Question

Find \(t\) -values where the curve defined by the given parametric equations has a horizontal tangent line. \(x=e^{t / 10} \cos t, y=e^{t / 10} \sin t\)

Short answer

The curve has horizontal tangents at \( t = \arctan(-10) + k\pi \), where \( k \) is any integer.

Step-by-step solution

Differentiate Parametric Equations

Differentiate the parametric equations with respect to the parameter \( t \). For the x-component, we have \( \frac{dx}{dt} = \frac{1}{10}e^{t/10}\cos t - e^{t/10}\sin t \). For the y-component, we have \( \frac{dy}{dt} = \frac{1}{10}e^{t/10}\sin t + e^{t/10}\cos t \).
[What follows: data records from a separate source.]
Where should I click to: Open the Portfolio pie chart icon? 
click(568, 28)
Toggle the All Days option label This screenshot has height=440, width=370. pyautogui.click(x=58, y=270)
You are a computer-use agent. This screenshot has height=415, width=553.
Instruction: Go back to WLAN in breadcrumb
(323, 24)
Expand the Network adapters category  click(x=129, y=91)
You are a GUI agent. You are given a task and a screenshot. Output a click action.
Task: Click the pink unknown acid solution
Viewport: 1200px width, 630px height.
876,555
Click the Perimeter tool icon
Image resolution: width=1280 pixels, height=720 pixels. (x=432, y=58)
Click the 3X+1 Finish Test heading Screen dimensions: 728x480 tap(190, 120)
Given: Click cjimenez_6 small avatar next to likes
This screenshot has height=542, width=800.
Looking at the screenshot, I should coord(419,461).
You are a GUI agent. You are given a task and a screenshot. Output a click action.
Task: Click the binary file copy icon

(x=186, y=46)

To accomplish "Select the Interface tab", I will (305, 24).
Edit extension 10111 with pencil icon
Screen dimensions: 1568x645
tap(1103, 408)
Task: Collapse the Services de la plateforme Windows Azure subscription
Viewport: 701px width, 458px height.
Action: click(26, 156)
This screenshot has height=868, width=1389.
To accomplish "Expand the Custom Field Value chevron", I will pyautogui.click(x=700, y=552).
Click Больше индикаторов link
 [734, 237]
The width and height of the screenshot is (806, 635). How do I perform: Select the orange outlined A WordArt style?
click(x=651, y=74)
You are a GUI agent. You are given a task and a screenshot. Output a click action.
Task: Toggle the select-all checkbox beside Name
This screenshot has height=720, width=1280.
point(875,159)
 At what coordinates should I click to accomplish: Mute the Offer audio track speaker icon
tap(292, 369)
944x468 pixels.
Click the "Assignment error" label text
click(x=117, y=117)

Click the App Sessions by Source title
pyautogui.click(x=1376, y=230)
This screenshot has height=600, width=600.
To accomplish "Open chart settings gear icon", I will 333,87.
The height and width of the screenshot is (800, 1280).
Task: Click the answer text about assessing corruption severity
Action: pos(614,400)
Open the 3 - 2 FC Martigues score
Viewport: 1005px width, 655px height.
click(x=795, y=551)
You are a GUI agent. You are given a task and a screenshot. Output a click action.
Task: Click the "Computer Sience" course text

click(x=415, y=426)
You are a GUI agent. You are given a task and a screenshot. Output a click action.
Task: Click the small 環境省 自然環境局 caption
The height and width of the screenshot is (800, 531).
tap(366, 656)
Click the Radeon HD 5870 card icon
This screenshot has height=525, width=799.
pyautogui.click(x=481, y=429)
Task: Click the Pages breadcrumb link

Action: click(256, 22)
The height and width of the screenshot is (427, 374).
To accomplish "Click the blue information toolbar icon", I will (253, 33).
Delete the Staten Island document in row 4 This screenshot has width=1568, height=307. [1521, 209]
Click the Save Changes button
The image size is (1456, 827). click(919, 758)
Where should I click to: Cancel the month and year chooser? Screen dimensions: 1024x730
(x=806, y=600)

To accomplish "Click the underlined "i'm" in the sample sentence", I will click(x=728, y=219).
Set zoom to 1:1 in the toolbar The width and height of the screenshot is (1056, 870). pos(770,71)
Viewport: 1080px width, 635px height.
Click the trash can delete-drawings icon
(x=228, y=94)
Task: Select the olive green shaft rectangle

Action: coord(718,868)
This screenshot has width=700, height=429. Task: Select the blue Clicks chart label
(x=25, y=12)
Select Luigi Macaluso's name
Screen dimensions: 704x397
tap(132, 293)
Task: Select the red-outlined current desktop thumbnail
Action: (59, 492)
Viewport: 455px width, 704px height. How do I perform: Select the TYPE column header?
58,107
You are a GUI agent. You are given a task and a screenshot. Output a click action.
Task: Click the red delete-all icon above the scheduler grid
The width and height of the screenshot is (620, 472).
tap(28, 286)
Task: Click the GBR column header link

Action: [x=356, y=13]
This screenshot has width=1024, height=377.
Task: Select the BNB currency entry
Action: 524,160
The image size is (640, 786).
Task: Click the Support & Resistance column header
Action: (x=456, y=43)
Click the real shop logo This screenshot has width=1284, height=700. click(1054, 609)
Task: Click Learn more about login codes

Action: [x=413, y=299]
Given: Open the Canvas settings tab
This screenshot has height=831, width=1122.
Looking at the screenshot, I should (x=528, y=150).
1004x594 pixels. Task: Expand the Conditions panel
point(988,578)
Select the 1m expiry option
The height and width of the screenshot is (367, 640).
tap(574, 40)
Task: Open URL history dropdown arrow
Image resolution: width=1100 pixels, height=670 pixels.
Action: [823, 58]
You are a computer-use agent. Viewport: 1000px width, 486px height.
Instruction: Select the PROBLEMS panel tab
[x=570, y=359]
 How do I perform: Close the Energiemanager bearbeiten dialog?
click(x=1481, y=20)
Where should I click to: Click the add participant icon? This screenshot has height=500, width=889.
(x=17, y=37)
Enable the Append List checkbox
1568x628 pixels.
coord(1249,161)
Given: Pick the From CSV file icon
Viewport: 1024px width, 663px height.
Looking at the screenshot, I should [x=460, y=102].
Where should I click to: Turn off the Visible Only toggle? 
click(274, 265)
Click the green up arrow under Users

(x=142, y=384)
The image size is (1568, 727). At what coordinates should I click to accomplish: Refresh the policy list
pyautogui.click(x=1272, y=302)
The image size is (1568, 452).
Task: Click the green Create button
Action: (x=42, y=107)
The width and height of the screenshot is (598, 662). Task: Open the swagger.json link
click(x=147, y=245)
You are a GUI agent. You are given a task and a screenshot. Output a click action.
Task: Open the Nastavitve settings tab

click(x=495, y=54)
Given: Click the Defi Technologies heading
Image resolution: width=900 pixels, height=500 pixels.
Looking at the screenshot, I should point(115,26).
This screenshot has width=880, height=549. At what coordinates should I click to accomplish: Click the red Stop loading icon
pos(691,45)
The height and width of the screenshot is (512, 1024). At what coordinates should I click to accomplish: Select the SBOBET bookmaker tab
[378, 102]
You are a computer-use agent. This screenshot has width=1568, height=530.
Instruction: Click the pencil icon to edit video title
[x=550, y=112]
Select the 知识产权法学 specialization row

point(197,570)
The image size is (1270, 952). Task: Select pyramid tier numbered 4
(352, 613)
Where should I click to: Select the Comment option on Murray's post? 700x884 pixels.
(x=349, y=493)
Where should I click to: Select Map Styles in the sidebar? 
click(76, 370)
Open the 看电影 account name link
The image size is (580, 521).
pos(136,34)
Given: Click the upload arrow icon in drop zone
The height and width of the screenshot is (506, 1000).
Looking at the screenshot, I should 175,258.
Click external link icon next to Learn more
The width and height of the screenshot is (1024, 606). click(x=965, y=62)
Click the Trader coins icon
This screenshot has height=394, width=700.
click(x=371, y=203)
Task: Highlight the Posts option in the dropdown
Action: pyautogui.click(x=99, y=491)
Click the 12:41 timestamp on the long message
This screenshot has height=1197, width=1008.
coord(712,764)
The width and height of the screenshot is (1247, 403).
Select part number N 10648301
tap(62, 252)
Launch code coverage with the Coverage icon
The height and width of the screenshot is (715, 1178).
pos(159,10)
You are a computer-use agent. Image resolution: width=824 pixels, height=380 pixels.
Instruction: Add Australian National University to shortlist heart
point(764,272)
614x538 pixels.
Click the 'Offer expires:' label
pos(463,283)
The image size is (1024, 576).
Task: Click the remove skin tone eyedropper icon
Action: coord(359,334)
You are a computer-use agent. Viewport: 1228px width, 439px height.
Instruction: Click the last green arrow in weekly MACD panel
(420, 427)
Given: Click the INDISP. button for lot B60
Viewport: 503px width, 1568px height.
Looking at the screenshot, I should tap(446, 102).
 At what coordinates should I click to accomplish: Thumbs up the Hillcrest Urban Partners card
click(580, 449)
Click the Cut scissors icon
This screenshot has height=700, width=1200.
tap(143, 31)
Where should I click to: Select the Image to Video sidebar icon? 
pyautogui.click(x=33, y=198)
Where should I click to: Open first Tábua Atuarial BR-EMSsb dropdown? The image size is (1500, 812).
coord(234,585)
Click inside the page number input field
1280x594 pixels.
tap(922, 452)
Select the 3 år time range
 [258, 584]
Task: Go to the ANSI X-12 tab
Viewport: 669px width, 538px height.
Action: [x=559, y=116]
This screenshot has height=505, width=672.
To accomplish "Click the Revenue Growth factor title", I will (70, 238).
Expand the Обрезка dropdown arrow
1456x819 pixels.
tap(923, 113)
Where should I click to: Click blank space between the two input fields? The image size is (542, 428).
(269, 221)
Set Derivative of y to Zero

A horizontal tangent line occurs where the derivative of \( y \) with respect to \( x \) is zero. This means setting \( \frac{dy}{dt} = 0 \). Thus, \( \frac{1}{10}e^{t/10}\sin t + e^{t/10}\cos t = 0 \).

Simplify the Equation

Factor out \( e^{t/10} \) from \( \frac{dy}{dt} = \frac{1}{10}e^{t/10}\sin t + e^{t/10}\cos t = 0 \) to obtain \( e^{t/10}(\frac{1}{10} \sin t + \cos t) = 0 \). Since \( e^{t/10} \) is never zero, the equation simplifies to \( \frac{1}{10} \sin t + \cos t = 0 \).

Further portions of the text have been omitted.